WA students turn minds to science
While less than half of Year 6 students could reach a proficient standard on a nationwide science literacy test, WA students have improved significantly.
The Australian Curriculum, Assessment and Reporting Authority, which runs the tests every three years, said students’ national results had not improved since the last assessment, with just 55.1 per cent of students reaching or exceeding the benchmark.
But the proportion of WA students reaching the proficient standard had risen from 46.6 per cent in 2006 to 57.7 per cent in 2015. ACARA chief executive Robert Randall said the results of this assessment, along with those of international tests, highlighted the need for primary schools to improve the way they taught science.
He said that was why a report released recently included a chapter for teachers with suggestions on how to improve science learning.
ACARA assessment manager Stanley Rabinowitz said the test had also surveyed students on their interest in science.

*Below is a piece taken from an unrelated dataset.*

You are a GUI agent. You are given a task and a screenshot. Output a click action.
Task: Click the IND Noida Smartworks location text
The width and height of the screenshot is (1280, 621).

“What’s interesting about it is even though performance is relatively low, interest is high,” he said. “Around 80 per cent of students surveyed show an interest in learning about science, doing science-based activities and potentially pursuing science based careers.
“So the interest is there, the goal now is to turn that interest into higher achievement.”
Louis Shepherd, deputy principal at Applecross Primary School, which was one of 88 WA schools to take part in the science testing, said the school had growing momentum for science and technology with a new laboratory in a renovated classroom and a continued focus on building teachers’ expertise.
“We are still adding more equipment to our lab but it’s going to feature electronic microscopes, robotics, computers, iPads, a smart board and more, as well as the traditional lab coats and test tubes,” he said.
Mr Shepherd said the school was leading the way in keeping its own teachers, and others from local schools, at the forefront in teaching the new technologies curriculum. This term in science, students at Applecross were learning about earth and space, for example, geological changes in extreme weather.